Dual Paradigms—Data Lakes and Rivers

Barclay Blair, founder of the Information Governance Initiative, helped define the conversation, writing:

We need a new analogy for information and the one I like is comparing information to a river. If you think about data as a river than you can see ideas start up high in the mountains of our brains, at the top of organizations or throughout the organization. Information starts as rivulets and as it gains steam it become streams, creeks and rivers and the information flows throughout the organization. This river is always flowing and we can’t stop it. Our job isn’t to stop it. Our job is to capture it and to harness that information for the betterment of our organization. In fact that’s the highest value we can provide as information governance professionals.

The description of data in motion as a river is one of two paradigms used for information governance tools, methods, and processes. The other focuses on data at rest, which is similar in nature to a content, or data, lake. It is deep, holds a lot of history, and is the ‘useful asset’ part of information governance. Data rivers, by comparison, are smaller, current, and are the ‘liability’ reduction part of information governance.

Avalanche Lake
Data at rest in a data lake is peaceful, calm, and should be treated differently than data in motion. Photo by: T. Boni

With data lakes, you need to be concerned with gaining insights into the massive amounts of dark data created over many years. Industry analysts tend to categorize information governance tools that helps with data at rest as ‘file analysis’ tools. These tools help create business knowledge and productivity, manage mergers and divestitures, as well as enable record management, intelligent migration, and defensible disposition. To be clear, Nuix does not actually host the content in a data lake, we merely index and inventory it to enable these use cases.

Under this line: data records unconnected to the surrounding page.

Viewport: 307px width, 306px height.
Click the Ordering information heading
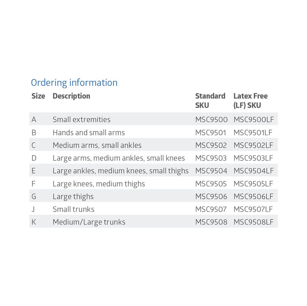tap(74, 83)

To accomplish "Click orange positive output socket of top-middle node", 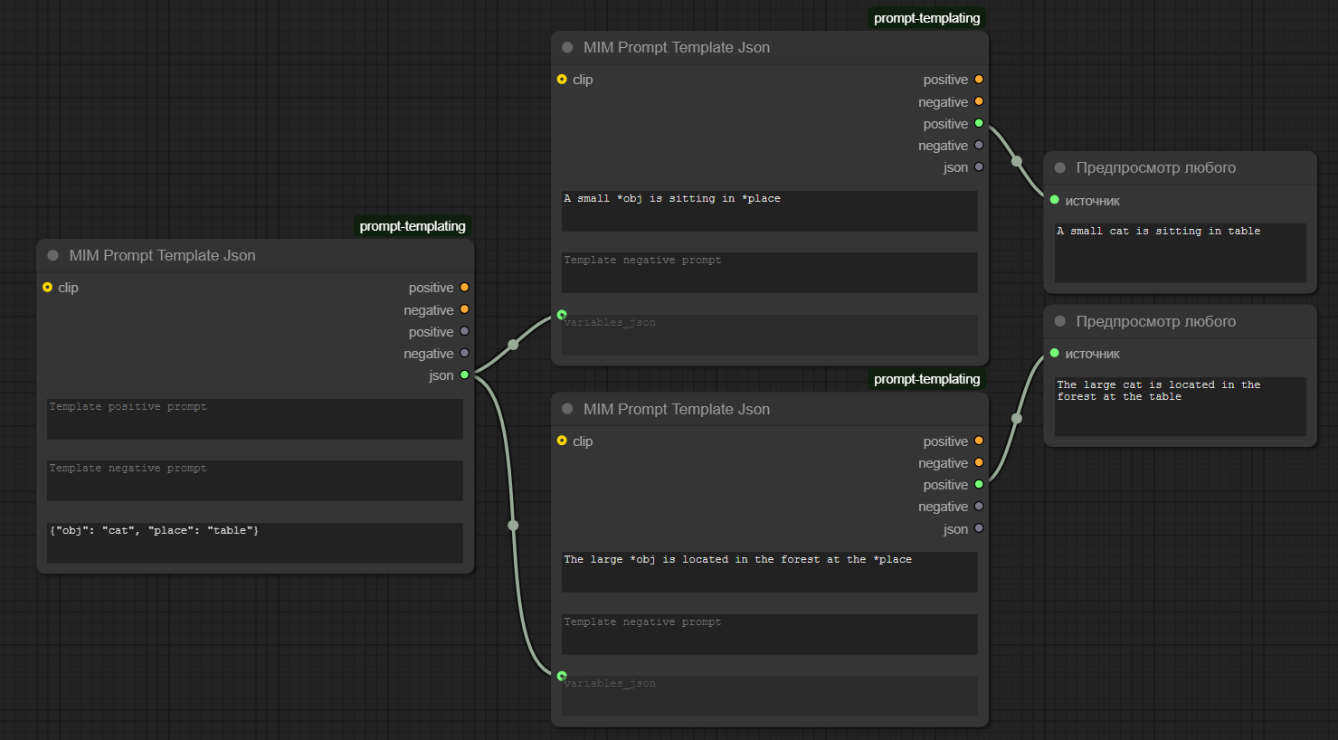I will [x=979, y=79].
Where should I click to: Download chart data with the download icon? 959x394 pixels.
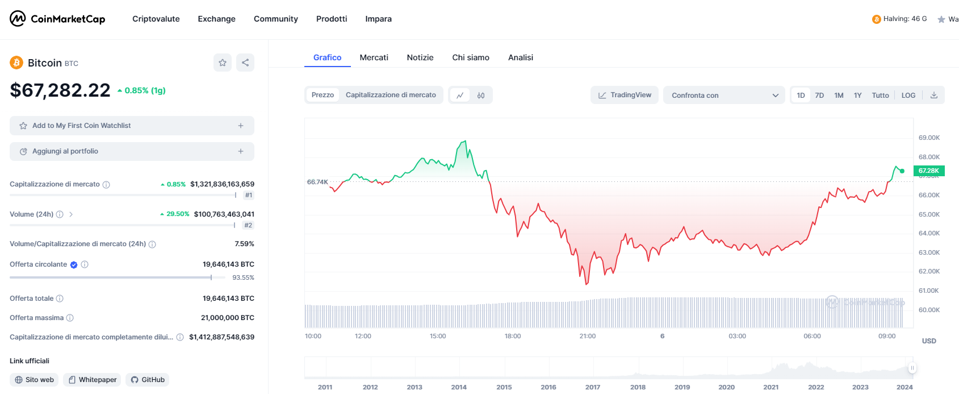934,95
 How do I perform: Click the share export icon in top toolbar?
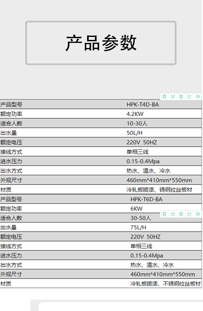(189, 97)
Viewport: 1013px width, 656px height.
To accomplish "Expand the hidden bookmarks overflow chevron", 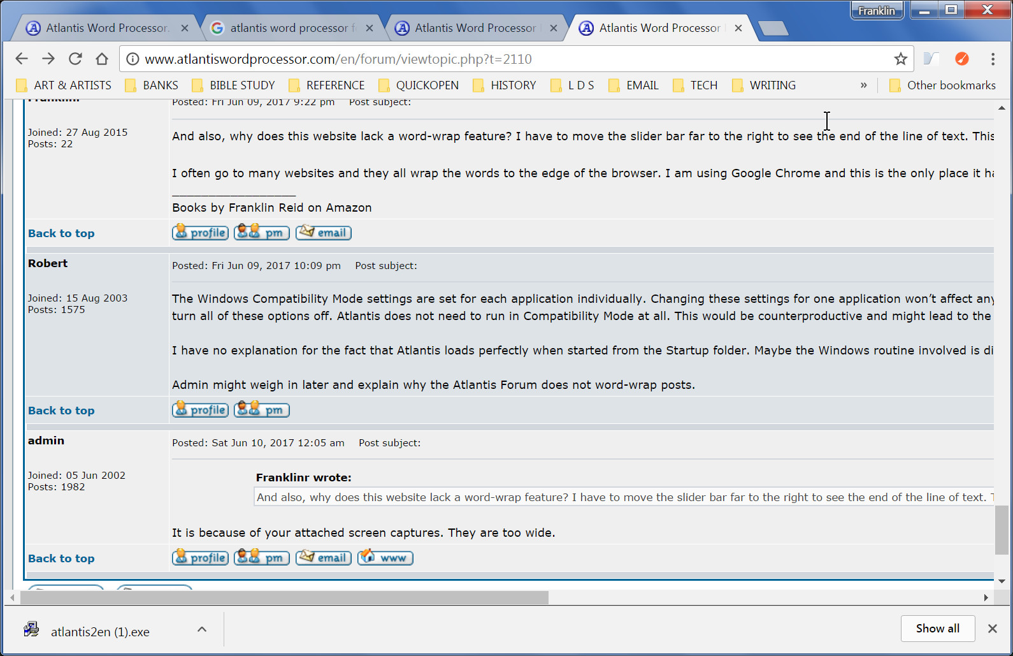I will click(x=863, y=85).
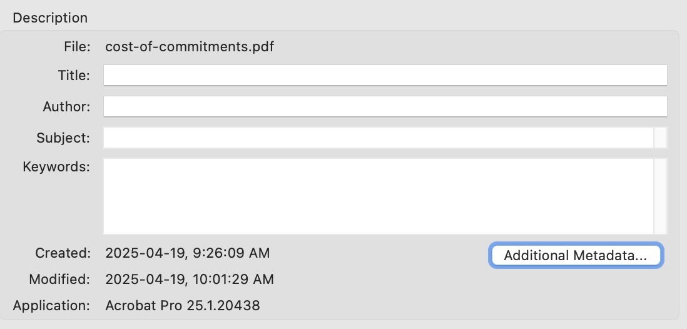Click the Subject field's scrollbar
Screen dimensions: 687x329
pyautogui.click(x=660, y=138)
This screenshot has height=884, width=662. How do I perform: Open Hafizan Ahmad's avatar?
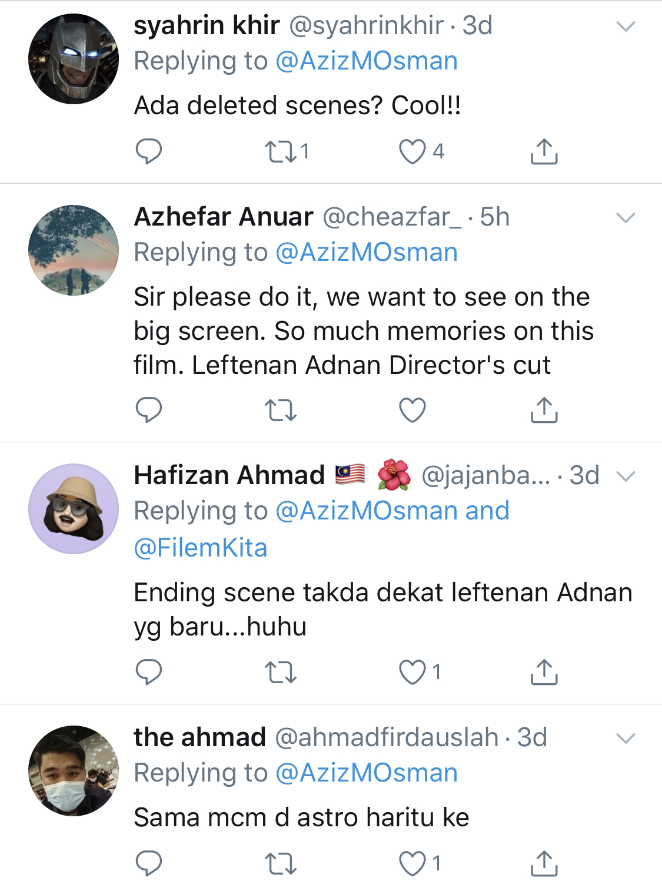point(74,509)
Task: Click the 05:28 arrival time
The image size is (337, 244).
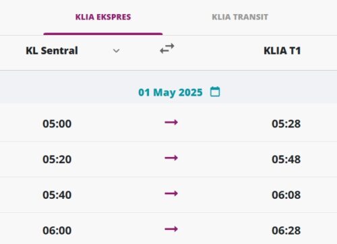Action: [286, 123]
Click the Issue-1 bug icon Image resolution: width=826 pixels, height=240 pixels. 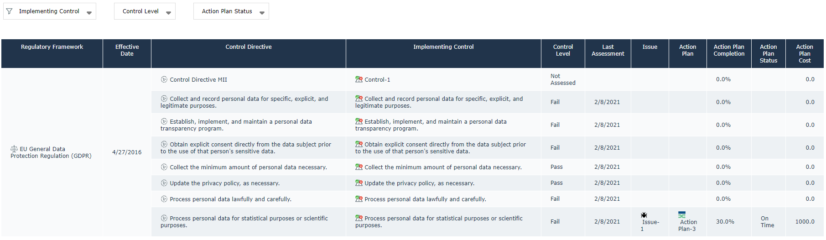tap(644, 215)
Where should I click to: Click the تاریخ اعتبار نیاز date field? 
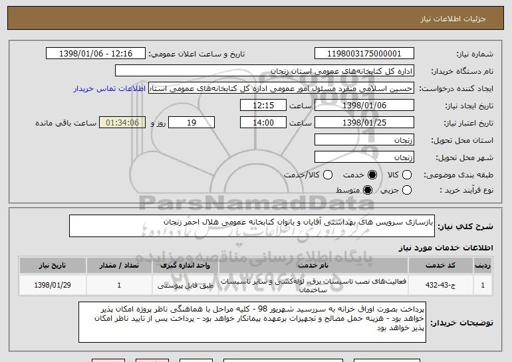click(363, 123)
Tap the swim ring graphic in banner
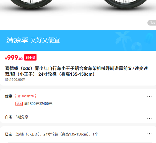Viewport: 156px width, 143px height. point(137,46)
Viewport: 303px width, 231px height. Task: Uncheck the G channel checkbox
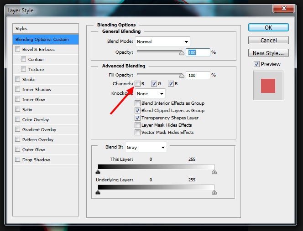(x=154, y=84)
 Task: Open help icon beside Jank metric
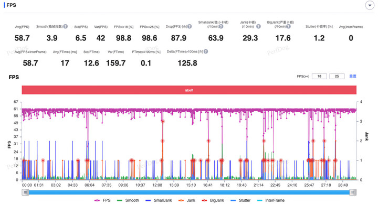click(x=258, y=27)
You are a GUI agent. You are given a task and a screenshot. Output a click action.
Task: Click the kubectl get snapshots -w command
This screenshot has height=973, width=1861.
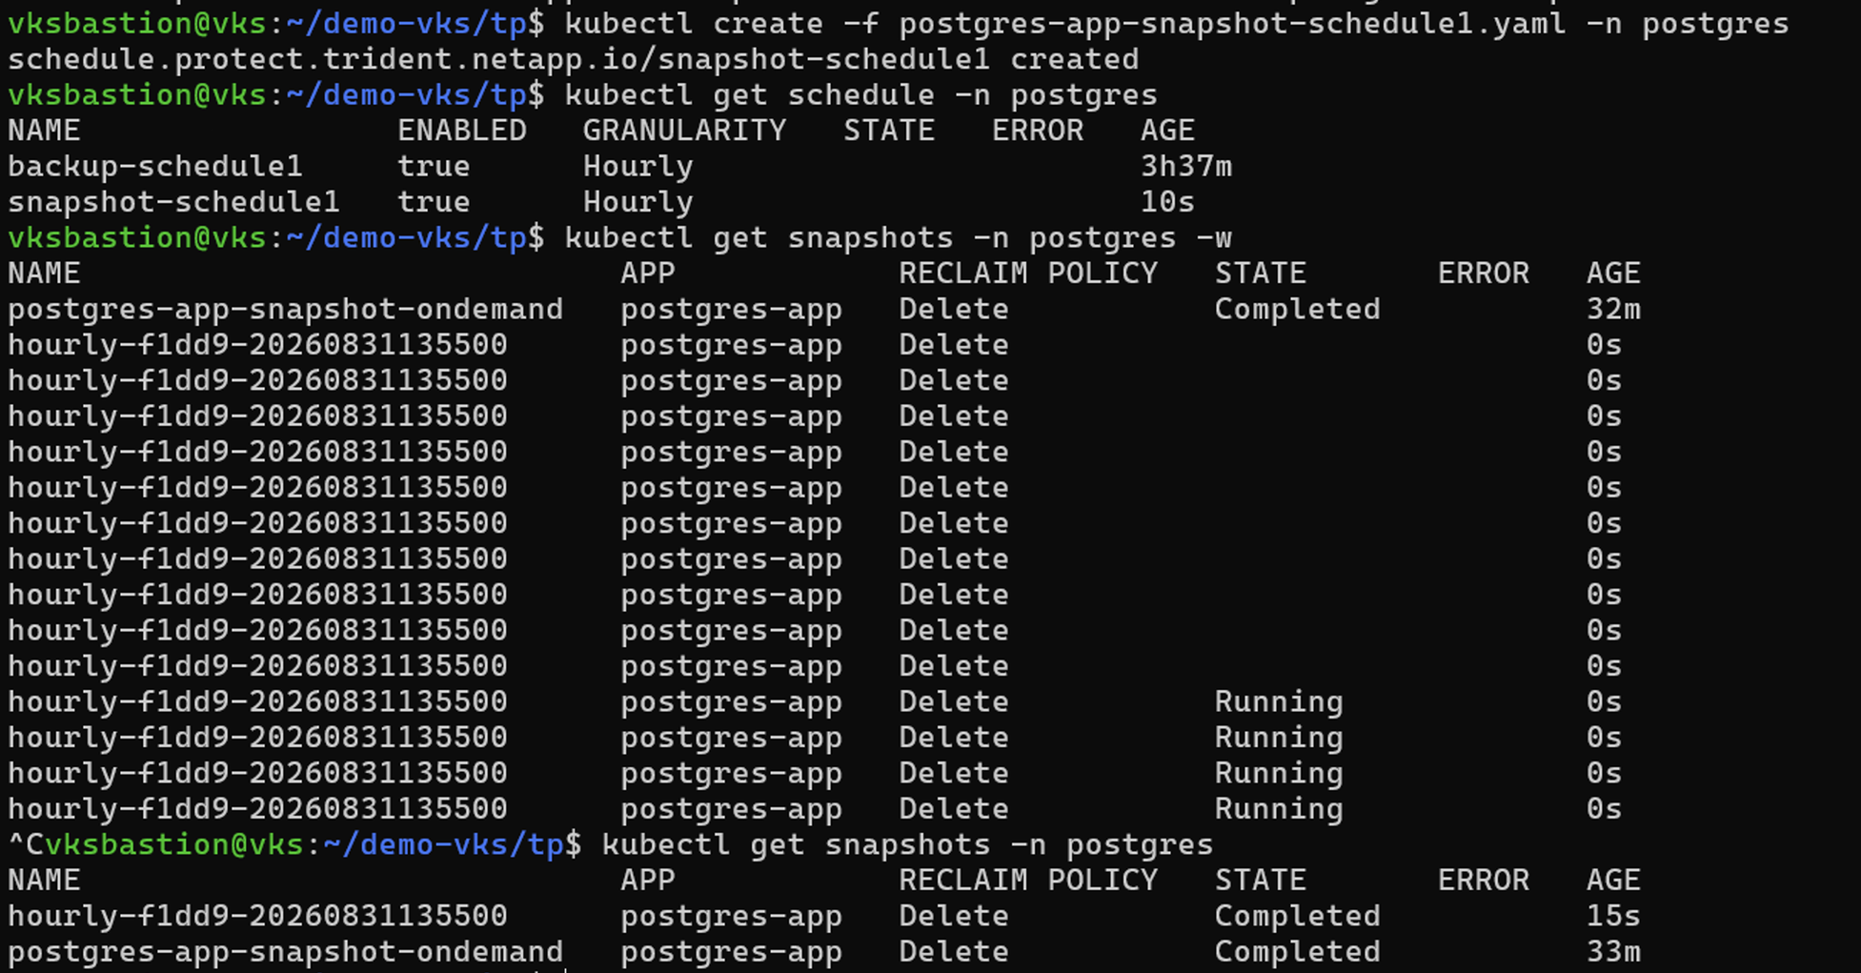pos(898,237)
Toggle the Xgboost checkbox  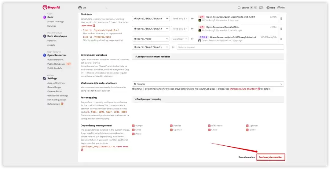[247, 126]
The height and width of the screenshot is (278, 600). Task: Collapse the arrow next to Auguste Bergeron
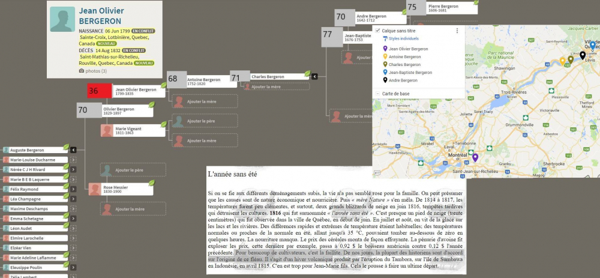click(x=73, y=150)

File analysis tools maintain metadata that identify where a file is stored, how old it is, who created it, what it says, and if it’s complete. Deciding how to appropriately manage this information over the long run is where the strategic information governance decisions are made, decisions that transcend just analyzing files.

Data in motion tools deal with massive volumes of new data that reflect (relatively) current activities. These tools focus on risk and are much more targeted in their implementation. Analysts use terms like Data Centric Audit and Protection (DCAP) or Integrated Risk Management (IRM). To the extent that data or content is the container for the risk, the tools used to support data in motion analysis are often the same as data at rest, with some tweaks to the use case. Not all data, not all time periods, and not all users need to be examined.

As the scope and concurrency of data audits for risk purposes becomes shorter (days, rather than months or years) it is easy to see how this will eventually blend into content and activity monitoring in real time—in other words, cybersecurity. I see the market definitions for these tools and related practices coalescing into a more homogeneous set of definitions and cross-compatible skills. It is in fact a restatement of the information governance strategy that information be captured, managed, organized, protected, and leveraged effectively for the organization.

Posted on October 3, 2018 by Brian Tuemmler